Write out every line of the data below word for word, but omit any pictures.

[Opening EXTRACTED RECORDS section]

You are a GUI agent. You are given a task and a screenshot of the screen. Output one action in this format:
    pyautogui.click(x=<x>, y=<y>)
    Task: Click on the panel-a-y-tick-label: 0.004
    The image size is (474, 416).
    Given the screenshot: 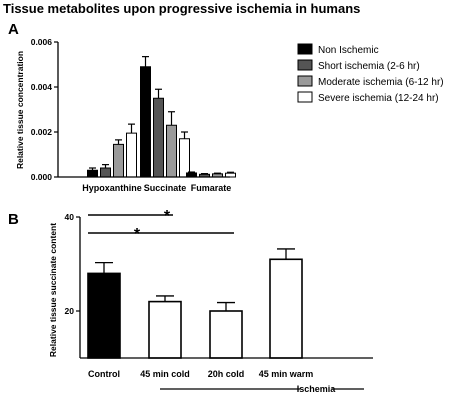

[Closing EXTRACTED RECORDS section]

EXERCISE SOLUTION:
You are a GUI agent. You are given a task and a screenshot of the screen. Output one action in this format:
    pyautogui.click(x=<x>, y=<y>)
    Task: Click on the panel-a-y-tick-label: 0.004
    The image size is (474, 416).
    Given the screenshot: 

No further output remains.